Las manifestaciones de ese vínculo van regando la existencia de manera muy variada, a veces, hasta con la negación y el exabrupto. Lo cierto es que la marca de la querencia aflora en el hacer y en el decir de nuestro paso por la vida.

En el caso del escritor José de la Cuadra Vargas, cuyo centenario de nacimiento se cumple mañana, los signos de su filiación están recogidos en su biografía, hoy relativamente recordada, pero más que nada en su obra literaria. En esa herencia de la que gozamos sus lectores. En las páginas de un buen puñado de narraciones que nos permiten imaginar la vida de hombres y mujeres de comienzos de siglo XX.
Porque De la Cuadra es un escritor que no evadió el tratamiento de tema y problemática de su contorno. La ciudad de Guayaquil es marco de historias que fueron cambiando de foco de atención: primero le interesó el grupo social alto, con dramas humanos sentimentales e individualistas. De esos cuentos, anteriores a la fecha fronteriza de 1930, todavía está lejos el poderoso narrador que escrutó la vida del montubio ecuatoriano. Pero ya en la colección Repisas la mirada se dirige a ambientes y personas heridos por la desigualdad y la pobreza.

Un texto especialmente significativo en la relación escritor y ciudad es Cólimes Jótel. El vetusto edificio donde tal vez “bailó Bolívar” y que en el presente de la historia se ha convertido en conventillo de multiplicados cuartuchos, es uno de esos cuentos donde no pasa nada, pero donde se aprietan las significaciones. El hotel, mansión de glorias pasadas, puede verse como el espacio simbólico de un Guayaquil entre las sombras de la sobrevivencia. Ese lado de la vida que concitó la solidaridad de un escritor que supo reconocer en los seres de la marginalidad urbana, la gestación de un pueblo apto para la resistencia y para la lucha.

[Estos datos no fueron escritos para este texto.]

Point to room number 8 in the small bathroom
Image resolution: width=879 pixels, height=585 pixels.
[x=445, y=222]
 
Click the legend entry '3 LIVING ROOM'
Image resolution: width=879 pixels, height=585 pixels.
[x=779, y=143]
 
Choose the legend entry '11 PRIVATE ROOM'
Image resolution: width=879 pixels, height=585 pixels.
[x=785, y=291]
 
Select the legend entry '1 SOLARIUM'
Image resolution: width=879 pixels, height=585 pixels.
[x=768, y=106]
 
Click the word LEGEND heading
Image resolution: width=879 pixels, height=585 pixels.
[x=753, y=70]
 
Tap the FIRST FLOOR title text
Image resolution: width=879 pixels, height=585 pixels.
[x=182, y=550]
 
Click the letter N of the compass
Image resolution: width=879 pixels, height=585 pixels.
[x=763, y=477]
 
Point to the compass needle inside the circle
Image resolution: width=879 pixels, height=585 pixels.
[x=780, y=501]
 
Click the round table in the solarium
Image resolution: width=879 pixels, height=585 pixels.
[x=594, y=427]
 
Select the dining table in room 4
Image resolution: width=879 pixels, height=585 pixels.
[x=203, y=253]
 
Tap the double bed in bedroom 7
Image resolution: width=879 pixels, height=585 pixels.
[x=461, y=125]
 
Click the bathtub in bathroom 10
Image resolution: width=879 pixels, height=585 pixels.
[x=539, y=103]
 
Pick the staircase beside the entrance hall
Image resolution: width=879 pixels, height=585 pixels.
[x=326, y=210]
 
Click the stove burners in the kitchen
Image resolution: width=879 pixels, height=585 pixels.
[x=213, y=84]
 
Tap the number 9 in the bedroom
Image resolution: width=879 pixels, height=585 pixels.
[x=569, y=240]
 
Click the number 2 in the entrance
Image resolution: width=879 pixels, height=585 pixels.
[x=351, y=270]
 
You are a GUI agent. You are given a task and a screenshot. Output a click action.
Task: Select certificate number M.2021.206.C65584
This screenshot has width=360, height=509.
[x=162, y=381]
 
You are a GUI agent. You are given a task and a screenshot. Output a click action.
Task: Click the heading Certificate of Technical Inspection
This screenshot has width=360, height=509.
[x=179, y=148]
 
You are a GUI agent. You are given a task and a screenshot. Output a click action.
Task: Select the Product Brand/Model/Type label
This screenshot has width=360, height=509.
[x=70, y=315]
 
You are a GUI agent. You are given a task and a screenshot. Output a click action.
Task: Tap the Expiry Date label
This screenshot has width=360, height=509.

Pero no es guayaquileño De la Cuadra, solamente, porque podamos identificar en sus piezas literarias ambientes de nuestra urbe, calles y plazas de dirección y nombre reconocibles. La literatura no se construye a costa de lo que revela en su más directa piel y líneas. Hay dentro de ella un substrato interno que palpita en sus entrañas como la respiración suave de un ser vivo, que se sostiene sobre el lenguaje. En el recorte específico que hace cada autor de la lengua en la que escribe y que ha abrevado en su medio. De la combinación –en dosis misteriosas– de esa herencia cultural más la manipulación que hace el talento creativo, emergen unos usos que los estudiosos llaman estilo.

El estilo de De la Cuadra es el mayor constructor de identidad. Por eso leer su obra constituye un encuentro personal y a la vez, comunitario. Y refrescar la memoria colectiva de nuestra ciudad es la mejor manera de homenajear al autor y de cohesionar, aún más, a los guayaquileños.